Mit einer neuen Frau an der Seite will Dirk nun aber einen Neustart wagen. Seine Wahl fällt auf die Berlinerin Steffi, die er schließlich mit einem Wohnmobil durch die Lande kutschiert. "Erwarte nicht zu viel, sondern lass dich von dem überraschen, was kommt", philosophiert er, um seine Herzensdame später mit Microwellen-Essen auf einem Rastplatz glücklich zu machen. Der 55-jährige Peter aus München tritt indes seit 30 Jahren als Zauberer auf und sucht dementsprechend eine Frau, die sich, wie er sagt, von ihm "verzaubern lassen möchte". Weil eine nicht genug, lädt er gleich drei Damen in sein spirituelles Münchner Heim, die noch dazu im selben Zimmer übernachten müssen.

Tina hat sich sogar gleich mit vier Männern verabredet. Weil sie aus Köln kommt, ist es natürlich Pflicht, sich - wahlweise als Schwein oder Bär verkleidet - in einem Brauhaus zu treffen, um erste Gemeinsamkeiten auszuloten. "Ich finde es kuschelih, dass er Kuscheltiere sammelt", sagt die 47-Jährige rheinische Frohnatur über den als Schaf verkleideten Dieter, der mit Tina am liebsten auf Shoppingtour gehen würde, was "Ochse" Rolf wiederum zutiefst gegen den Strich geht. "Dieter ist der größte Schleimer, den ich mir vorstellen kann", echauffiert er sich. Später entscheidet sich Tina übrigens prompt sowohl für Rolf als auch für Dieter - an Zündstoff wird es also auch weiterhin nicht mangeln.

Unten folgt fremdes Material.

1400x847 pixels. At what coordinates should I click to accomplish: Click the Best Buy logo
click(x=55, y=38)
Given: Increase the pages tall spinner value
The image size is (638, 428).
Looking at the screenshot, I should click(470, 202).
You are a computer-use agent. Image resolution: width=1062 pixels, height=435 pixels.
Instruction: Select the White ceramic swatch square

Und dann wäre da auch noch die 25-jährige Anne - attraktiv und freiheitsliebend, wie ihre Ausflüge mit dem Cabrio zeigen sollen. Mit ihren besten Freundinnen durchsucht sie einen großen Korb voller Liebespost und hofft auf die große Liebe in der großen Stadt. All das ist zwischen Abendbrot und "Tatort" nett anzuschauen und tut niemandem weh. Das Mitleid mit den Kandidaten hält sich, anders als in anderen Formaten dieser Art, in Grenzen. Dass RTL natürlich nicht auf den einen oder anderen Fremdschäm-Moment verzichtet, ist da beinahe schon geschenkt - etwa, wenn dem als Ochse verkleideten Kandidaten ständig der Ochsen-Kopf verrutscht oder angeblich spirituelle Handbewegungen durch grafische Effekte unterstützt werden, die Teile des Raums plötzlich in güldener Farbe erstrahlen lässt.

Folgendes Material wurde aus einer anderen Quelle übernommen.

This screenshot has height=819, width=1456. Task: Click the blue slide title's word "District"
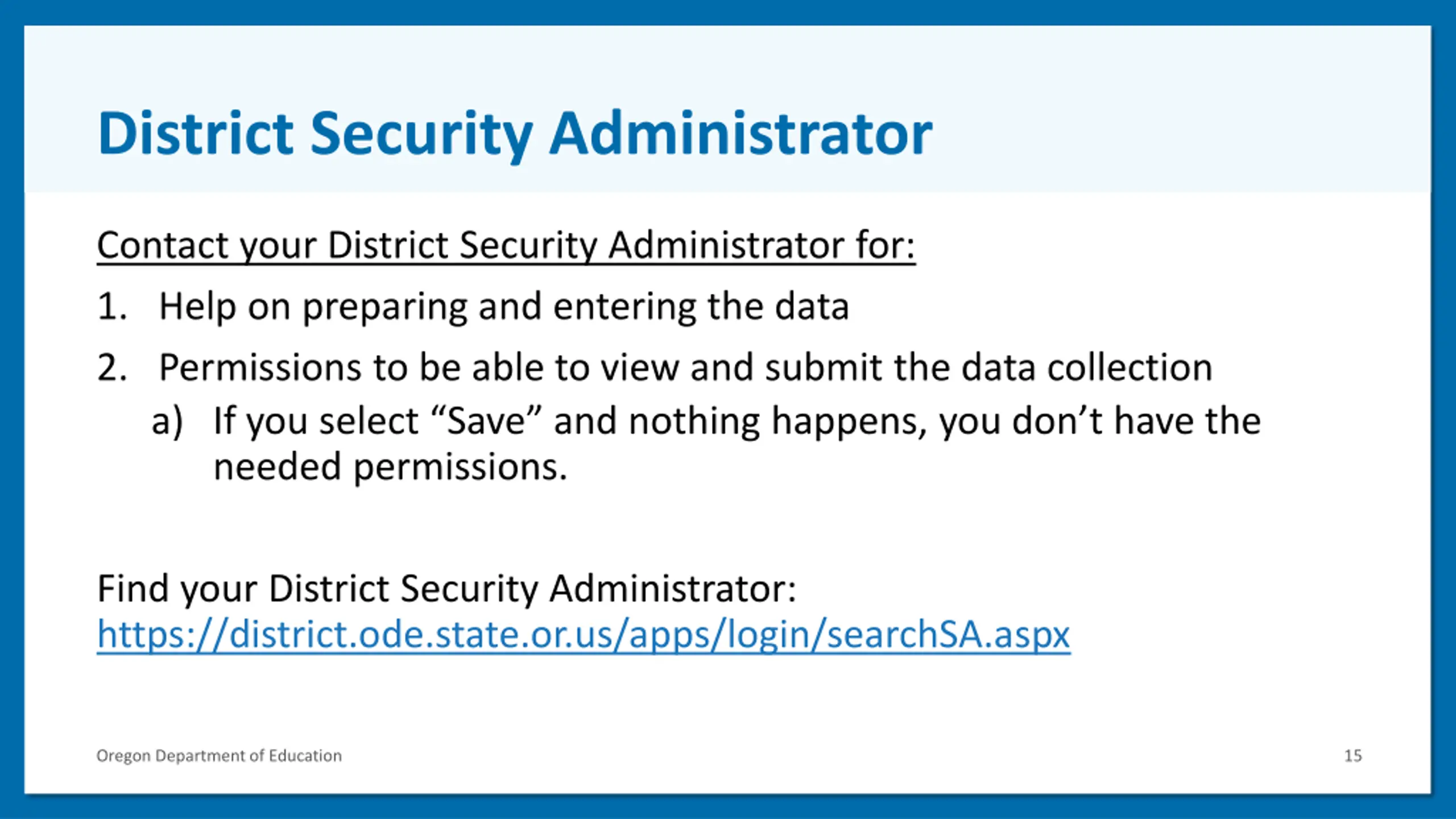195,134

Und natürlich kann man kritisieren, ob es wirklich sein muss, dass erwachsene Menschen in Kostüme gesteckt werden, obwohl sie offenkundig überhaupt kein Interesse am Karneval haben. Doch das sind Kleinigkeiten, verglichen mit dem, was man in der Vergangenheit etwa von Vera Int-Veens Schwiegertochter-Suche kannte. nteressant ist in diesem Zusammenhang aber vor allem eines: Womöglich lassen sich die Zuschauer von einer vergleichsweise harmlos angelegten Kuppelshow wie "Großstadtliebe" auch deshalb nicht mehr so recht begeistern, weil die Sender ihr Publikum mit all den unsäglichen Formaten längst von weitgehend unspektulären Geschichten entwöhnt haben.

So gesehen wären die enttäuschenden Quoten der neuen Sendung sogar hausgemacht. Oder aber, und auch das ist nicht unwahrscheinlich, haben die Zuschauer allmählich schlicht genug von der medialen Partnersuche. Ganz gleich ob in der Stadt oder auf dem Land.